O
sistema bancário europeu, “em particular a banca italiana e
portuguesa”, representa um risco global que se tornou “mais
saliente” nos últimos tempos, assinala o Fundo Monetário
Internacional (FMI), na atualização de verão ao panorama (Outlook)
económico mundial, divulgada, nesta terça-feira, em Washington.
A
referência à Itália não surpreende, dada a grande dimensão da
banca do país, já a menção a Portugal é inédita neste tipo de
atualização ao Outlook, e, surpreende, tendo em conta o tamanho do
setor doméstico. Da parte do FMI não houve nenhuma referência à
situação da banca alemã, que tem suscitado muitas dúvidas por
causa da saúde do Deutsche Bank, um gigante mundial.
A
a análise do FMI é feita na perspetiva de que os bancos estão
todos interligados e que há riscos de contágio além-fronteiras,
inclusive ao nível da confiança no sistema, adicionalmente, os dois
países aparecem no topo europeu em termos de incidência do
malparado: cerca de 18% do crédito total no caso de Itália, 16% no
caso português.
A
diferença dos volumes envolvidos é, obviamente, abissal, segundo o
Banco de Portugal, o valor do crédito em incumprimento ascendia, em
abril, a mais de 20,1 mil milhões de euros, sendo certo que dois
terços deste atraso vem das empresas, que não pagam a horas aos
bancos, mas na Itália, o valor total em incumprimento é 18 vezes
maior: 360 mil milhões de euros.
Claro
que em Portugal não é de negligenciar o facto de o rácio de
malparado e o volume de empréstimos sem cobrança há mais de três
meses continuarem a aumentar paulatinamente, assim é desde 2007. Em
abril, o rácio de malparado das empresas subiu para 16,4% do crédito
total (era 15% no final de 2014), cerca de 13,5 mil milhões de
euros.
Nos
últimos meses, “outros riscos tornaram-se mais salientes”, diz o
FMI na análise aos riscos para o Outlook, “O choque do brexit
[saída do Reino Unido da União Europeia] ocorre enquanto há
heranças não resolvidas no sistema bancário europeu, em particular
nos bancos italianos e portugueses”, como identificado no Relatório
de Estabilidade Financeira, em abril.

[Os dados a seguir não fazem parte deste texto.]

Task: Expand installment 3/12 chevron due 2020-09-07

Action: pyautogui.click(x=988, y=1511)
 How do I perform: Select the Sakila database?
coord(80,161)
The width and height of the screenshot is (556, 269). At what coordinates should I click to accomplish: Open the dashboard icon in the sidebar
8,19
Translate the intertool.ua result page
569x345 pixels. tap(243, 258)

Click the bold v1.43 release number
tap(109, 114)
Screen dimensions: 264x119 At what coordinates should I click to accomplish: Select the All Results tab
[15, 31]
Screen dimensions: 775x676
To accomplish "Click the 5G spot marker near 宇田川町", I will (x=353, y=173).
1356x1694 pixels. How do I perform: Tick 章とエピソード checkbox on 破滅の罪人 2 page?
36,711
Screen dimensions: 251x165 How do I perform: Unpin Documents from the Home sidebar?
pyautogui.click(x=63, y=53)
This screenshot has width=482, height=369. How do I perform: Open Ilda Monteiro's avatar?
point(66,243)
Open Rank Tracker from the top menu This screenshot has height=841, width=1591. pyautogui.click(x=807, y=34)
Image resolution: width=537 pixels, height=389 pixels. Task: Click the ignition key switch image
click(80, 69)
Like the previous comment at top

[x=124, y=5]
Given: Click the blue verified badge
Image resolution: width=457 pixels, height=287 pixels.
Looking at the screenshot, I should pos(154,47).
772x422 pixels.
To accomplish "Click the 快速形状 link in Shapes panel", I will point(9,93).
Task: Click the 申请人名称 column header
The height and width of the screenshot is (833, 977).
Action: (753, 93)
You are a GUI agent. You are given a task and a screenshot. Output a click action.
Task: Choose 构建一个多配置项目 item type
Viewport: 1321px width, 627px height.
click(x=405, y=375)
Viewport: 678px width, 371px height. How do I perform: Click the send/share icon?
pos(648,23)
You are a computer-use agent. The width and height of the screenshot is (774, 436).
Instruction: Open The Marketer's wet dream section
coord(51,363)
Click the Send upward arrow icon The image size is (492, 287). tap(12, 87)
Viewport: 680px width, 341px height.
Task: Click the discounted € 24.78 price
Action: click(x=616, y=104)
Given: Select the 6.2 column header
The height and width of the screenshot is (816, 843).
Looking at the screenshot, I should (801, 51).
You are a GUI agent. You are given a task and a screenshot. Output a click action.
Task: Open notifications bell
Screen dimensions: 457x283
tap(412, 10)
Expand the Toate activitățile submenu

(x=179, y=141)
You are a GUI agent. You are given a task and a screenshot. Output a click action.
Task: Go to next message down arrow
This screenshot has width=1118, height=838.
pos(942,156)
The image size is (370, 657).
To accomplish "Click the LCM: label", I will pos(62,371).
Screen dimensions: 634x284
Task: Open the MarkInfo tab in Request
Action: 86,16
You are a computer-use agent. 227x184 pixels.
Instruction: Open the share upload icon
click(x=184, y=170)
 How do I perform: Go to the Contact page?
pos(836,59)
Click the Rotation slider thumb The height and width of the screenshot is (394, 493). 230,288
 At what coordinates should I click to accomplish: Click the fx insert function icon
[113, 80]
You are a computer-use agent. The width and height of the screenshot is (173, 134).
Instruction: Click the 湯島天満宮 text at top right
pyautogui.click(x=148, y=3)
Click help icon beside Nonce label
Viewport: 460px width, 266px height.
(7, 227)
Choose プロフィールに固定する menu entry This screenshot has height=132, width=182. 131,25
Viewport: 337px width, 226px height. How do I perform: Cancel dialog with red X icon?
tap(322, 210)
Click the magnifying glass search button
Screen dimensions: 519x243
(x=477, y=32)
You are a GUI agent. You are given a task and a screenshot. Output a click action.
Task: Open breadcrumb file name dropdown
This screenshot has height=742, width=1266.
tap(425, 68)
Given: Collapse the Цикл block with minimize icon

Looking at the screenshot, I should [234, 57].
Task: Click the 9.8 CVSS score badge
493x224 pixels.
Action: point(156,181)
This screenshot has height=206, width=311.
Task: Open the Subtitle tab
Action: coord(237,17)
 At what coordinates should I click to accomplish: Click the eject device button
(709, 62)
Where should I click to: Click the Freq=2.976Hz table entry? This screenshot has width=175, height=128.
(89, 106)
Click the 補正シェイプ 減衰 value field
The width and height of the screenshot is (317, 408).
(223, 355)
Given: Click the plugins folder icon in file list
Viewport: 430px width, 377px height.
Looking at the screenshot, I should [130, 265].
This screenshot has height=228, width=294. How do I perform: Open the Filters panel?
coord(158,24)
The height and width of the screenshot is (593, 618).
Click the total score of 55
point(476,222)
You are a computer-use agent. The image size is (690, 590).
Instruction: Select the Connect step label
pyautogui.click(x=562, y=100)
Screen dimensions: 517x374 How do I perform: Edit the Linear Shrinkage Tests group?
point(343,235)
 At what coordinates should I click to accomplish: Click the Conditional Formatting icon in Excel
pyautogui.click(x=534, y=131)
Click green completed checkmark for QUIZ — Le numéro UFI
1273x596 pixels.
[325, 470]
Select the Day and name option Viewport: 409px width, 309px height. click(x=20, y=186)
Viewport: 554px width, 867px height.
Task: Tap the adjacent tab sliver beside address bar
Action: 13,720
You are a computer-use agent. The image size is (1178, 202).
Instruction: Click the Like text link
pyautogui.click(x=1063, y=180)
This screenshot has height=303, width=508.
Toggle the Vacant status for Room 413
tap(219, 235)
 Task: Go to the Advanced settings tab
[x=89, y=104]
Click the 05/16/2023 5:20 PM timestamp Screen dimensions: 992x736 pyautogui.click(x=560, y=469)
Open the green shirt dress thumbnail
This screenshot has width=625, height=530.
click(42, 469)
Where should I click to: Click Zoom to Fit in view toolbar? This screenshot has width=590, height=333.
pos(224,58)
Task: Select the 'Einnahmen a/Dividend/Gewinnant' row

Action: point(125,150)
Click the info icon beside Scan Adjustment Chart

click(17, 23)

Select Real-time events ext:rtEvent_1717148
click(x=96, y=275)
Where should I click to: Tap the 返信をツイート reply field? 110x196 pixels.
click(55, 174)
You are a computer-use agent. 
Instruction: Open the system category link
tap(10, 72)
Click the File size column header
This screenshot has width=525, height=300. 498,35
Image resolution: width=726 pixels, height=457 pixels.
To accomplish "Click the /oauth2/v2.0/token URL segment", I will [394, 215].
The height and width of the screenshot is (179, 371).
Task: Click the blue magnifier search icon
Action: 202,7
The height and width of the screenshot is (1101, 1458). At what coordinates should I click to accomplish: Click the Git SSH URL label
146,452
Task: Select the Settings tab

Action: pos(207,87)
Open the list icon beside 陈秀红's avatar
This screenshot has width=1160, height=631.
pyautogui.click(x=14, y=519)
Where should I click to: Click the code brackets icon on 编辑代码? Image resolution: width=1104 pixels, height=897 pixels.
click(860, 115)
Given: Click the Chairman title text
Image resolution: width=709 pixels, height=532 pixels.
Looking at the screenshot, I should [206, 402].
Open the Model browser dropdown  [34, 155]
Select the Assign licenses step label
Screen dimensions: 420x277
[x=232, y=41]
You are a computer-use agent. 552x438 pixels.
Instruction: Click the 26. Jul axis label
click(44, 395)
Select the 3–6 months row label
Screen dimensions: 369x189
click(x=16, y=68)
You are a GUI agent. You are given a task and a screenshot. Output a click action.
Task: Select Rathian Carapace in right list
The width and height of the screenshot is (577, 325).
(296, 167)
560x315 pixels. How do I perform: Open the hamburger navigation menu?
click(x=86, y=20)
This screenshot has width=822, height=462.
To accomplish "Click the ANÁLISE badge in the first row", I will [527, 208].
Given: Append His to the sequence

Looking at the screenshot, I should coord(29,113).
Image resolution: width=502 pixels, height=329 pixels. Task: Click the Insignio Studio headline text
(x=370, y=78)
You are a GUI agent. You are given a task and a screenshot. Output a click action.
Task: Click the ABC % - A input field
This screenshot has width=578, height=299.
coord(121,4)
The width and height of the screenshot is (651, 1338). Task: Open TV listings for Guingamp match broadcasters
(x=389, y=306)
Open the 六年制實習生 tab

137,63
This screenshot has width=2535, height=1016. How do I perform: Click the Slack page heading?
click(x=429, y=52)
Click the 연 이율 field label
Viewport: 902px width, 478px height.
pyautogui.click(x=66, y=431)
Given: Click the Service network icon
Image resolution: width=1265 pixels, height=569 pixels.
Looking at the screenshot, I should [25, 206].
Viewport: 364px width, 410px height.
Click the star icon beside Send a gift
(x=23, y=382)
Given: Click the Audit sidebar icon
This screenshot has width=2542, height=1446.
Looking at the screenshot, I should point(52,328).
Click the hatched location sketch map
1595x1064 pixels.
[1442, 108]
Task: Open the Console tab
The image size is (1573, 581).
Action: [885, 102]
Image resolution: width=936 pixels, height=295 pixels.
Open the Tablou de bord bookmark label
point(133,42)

O FMI estará a referir-se aos
níveis demasiado elevados de crédito em incumprimento, sobretudo no
segmento empresarial.
O
problema do malparado mereceu, também em abril, uma referência
explícita, ao mais alto nível, do conselho executivo liderado por
Christine Lagarde, na conclusão da terceira avaliação pós-programa
a Portugal, a administração do FMI “observou que, embora o
sistema bancário de Portugal tenha feito progressos, são
necessários esforços suplementares para reforçar os balanços dos
bancos”. Os diretores “encorajaram as autoridades a reforçar
medidas para melhorar a rentabilidade dos bancos, a qualidade dos
ativos e o governo” das instituições.
Referiram
inclusive que “manter a confiança no setor financeiro exigirá
vigilância, uma acumulação de reservas e uma maior transparência
no que diz respeito às operações do setor financeiro”.
O
FMI “recomendou uma estratégia mais abrangente para lidar com
empréstimos em incumprimento junto a uma abordagem ambiciosa para
resolver a dívida das empresas, observando que o excesso de dívida
empresarial está a reter o potencial de crescimento da economia”.
De
facto, apesar do programa da troika que tinha uma linha para
recapitalizar bancos no valor de 12 mil milhões de euros e de haver
medidas para sanear o setor, parece que tal não foi suficiente.
O
problema terá sido agravado pelas perspetivas muito modestas de
crescimento e pelos sucessivos acontecimentos desfavoráveis na
economia externa, incluindo nos stresses nos mercados. A instituição
avisa agora que “a turbulência financeira de mercado e o aumento
da aversão global ao risco pode ter repercussões macroeconómicas
graves, nomeadamente por via da intensificação de stresses
bancários, especialmente nas economias vulneráveis”.
O
FMI repara que o problema brexit “ainda se está a desenrolar” e
que há uma probabilidade assinalável de o cenário de base, agora
mais desfavorável, vir a piorar.
A
crise da banca italiana tem marcado os últimos meses, com as
autoridades europeias a tentarem arranjar forma de resolver a
situação e de conter o impacto nas contas públicas, em Portugal,
depois do colapso do banco Banif, surgiram mais dois dossiês para
resolver, a capitalização da Caixa Geral de Depósitos (CGD) e o
impasse na venda do Novo Banco (NB). Na segunda-feira, o governo
disse mesmo que se o NB não for vendido até agosto de 2017 avançará
para a “liquidação de forma ordenada” do banco.